First, specify the resolution of the mouse by either typing in a value or by clicking the Measure button and following the instructions in the text box at the bottom. Helpful hint, the program does not intercept clicks or movements from the system so I usually just click in the text box area when starting the data collection.

Second, collect some mouse data by clicking the Collect button (or the Log Start button) and following the instructions in the text box at the bottom.

After that you can Plot the data you have collected using the specified cpi for calculations.

You can also save and load your data to .csv for future reference or importing into other programs like excel or [R] etc...

As far as the plots are concerned, first thing I do is window the data (to hide the garbage at the beginning and end of the collection) using the Data Point Start and Data Point End. From there it depends on the movement that was recorded. Here are some examples:

Count vs. Time: This is for looking at the raw counts from the mouse. The line is a moving average of the data and is provided as a general reference to gauge the consistency of the reporting from the mouse. For a mouse that does not loose tracking you will see the counts generally bouncing above and below the line without much deviation. If the counts deviate too much from the line then the mouse tracking may not appear smooth. If the mouse looses tracking then you will see the counts go erratic. You can also sometimes see angle snapping / prediction here (the counts will go to zero and hold there even though you moved the mouse with a slight arc). You can also see data path clipping here if the data plateaus at a fixed value (e.g. 127 for 8-bit mice). If the mouse is performing some form of multiplication for cpi boosting then you may be able to see that here as skipped counting steps.

Velocity vs. Time: This uses the time interval between updates, the cpi, and the counts to calculate the velocity of the mouse movement. Using fast swipes you can try to get the malfunction rate of the mouse here. Just like Counts vs. Time going erratic, when the tracking is lost the velocity goes erratic as well.

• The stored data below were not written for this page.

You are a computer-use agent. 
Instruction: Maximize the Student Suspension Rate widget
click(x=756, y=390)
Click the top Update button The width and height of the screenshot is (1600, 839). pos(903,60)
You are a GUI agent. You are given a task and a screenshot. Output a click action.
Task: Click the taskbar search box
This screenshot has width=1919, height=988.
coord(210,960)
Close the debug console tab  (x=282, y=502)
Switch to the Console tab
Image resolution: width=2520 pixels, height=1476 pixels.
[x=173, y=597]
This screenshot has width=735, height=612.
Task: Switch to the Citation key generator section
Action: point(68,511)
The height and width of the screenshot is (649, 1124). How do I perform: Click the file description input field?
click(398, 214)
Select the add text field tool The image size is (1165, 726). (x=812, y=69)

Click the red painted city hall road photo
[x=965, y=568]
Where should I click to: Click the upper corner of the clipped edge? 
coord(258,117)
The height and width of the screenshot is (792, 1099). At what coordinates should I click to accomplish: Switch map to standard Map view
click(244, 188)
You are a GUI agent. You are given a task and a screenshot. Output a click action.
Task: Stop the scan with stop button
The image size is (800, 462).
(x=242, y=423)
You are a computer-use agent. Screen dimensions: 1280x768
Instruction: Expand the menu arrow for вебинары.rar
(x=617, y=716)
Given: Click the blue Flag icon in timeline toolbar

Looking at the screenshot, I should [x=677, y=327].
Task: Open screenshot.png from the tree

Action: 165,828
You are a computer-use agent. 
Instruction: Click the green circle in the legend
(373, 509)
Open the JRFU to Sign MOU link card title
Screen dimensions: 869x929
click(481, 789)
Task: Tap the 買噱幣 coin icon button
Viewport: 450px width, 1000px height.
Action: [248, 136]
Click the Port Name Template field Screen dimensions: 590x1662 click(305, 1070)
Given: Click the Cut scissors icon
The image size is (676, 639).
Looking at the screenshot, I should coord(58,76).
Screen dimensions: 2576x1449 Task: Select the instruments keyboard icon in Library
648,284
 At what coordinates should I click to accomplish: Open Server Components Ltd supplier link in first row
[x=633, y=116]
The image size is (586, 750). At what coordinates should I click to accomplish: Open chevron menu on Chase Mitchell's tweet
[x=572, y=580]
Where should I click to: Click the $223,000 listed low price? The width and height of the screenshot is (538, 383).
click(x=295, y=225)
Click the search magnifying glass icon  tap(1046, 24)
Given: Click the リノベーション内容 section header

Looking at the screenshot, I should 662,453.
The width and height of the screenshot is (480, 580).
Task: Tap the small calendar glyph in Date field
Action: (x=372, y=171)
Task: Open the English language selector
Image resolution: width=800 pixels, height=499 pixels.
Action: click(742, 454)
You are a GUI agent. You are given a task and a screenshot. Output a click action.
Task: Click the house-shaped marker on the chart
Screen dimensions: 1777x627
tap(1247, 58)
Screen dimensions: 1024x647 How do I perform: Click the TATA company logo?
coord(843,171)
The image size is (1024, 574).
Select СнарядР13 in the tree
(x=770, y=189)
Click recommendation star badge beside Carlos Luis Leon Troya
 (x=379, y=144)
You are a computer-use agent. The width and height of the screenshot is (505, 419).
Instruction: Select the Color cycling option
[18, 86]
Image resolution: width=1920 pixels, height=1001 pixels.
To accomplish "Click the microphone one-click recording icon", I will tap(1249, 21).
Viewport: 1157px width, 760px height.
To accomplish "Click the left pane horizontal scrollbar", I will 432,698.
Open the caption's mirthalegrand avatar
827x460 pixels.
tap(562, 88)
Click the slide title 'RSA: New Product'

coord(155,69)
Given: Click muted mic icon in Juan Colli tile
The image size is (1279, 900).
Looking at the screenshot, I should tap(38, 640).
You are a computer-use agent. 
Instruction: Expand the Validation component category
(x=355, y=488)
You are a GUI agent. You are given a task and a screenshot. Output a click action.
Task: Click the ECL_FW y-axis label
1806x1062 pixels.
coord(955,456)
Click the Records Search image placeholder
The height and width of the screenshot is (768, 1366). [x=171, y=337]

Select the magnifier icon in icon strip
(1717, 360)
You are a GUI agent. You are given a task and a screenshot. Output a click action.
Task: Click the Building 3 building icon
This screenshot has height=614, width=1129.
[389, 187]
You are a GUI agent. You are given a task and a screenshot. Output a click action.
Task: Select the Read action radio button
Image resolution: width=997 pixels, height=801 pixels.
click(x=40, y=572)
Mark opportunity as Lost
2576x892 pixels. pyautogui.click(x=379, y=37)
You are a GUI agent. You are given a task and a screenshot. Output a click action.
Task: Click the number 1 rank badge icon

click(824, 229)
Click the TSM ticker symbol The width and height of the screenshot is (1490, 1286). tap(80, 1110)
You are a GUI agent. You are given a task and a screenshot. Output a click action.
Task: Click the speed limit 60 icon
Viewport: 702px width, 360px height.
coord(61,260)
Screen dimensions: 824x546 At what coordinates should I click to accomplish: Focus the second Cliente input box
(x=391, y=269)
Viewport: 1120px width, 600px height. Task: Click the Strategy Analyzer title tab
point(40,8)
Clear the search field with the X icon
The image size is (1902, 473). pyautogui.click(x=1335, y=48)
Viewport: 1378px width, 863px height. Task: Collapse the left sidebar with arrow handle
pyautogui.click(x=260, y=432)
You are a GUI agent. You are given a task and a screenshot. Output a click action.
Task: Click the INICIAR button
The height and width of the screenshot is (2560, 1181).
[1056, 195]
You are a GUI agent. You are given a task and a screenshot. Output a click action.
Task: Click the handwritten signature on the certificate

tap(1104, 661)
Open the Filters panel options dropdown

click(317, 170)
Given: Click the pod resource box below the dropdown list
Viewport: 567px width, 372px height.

Interval vs. Time: This is for checking the consistency of the update rate from the mouse (i.e. 1000 Hz mouse updates every 1 ms).

X vs. Y: This is just plotting the data that you collected as a path. Like paint testing you can draw arbitrary shapes and see the exact raw mouse reports (e.g. jitter, angle snapping, stair stepping, etc...). Arbitrary movements can be used for acceleration and accuracy testing using this kind of plot as well. For example accuracy can be tested by starting from some point "A", moving the mouse (e.g. varying speed / angles) and then returning to point A. You should see the path that you moved the mouse along with the start and end points being roughly the same. You can do fast swipe / slow swipe back to the same point movements for acceleration testing. You can also do things like move the mouse in a bunch of circles and seeing if the path drifts away.
 
#3 ·
FAQ
Quote:
OMG this is a virus!
Some anti-virus software will flag this program because it probably looks like a keylogger and/or because of the hooks into win32 libraries. Full source code is available in case you want to compile your own binary. All you need is the (as of this post still available and still free from Microsoft) Visual C# 2010 Express.
 
#5 · (Edited by Moderator)
Other Notes

Mice have some characteristics that we have in general classified using the following terms:

Tracking Speed: Moving the mouse quickly is reported correctly by the mouse. Some mice when you move them too fast will lose tracking and either stop reporting entirely or spaz out and give you random reports or cap out at some count.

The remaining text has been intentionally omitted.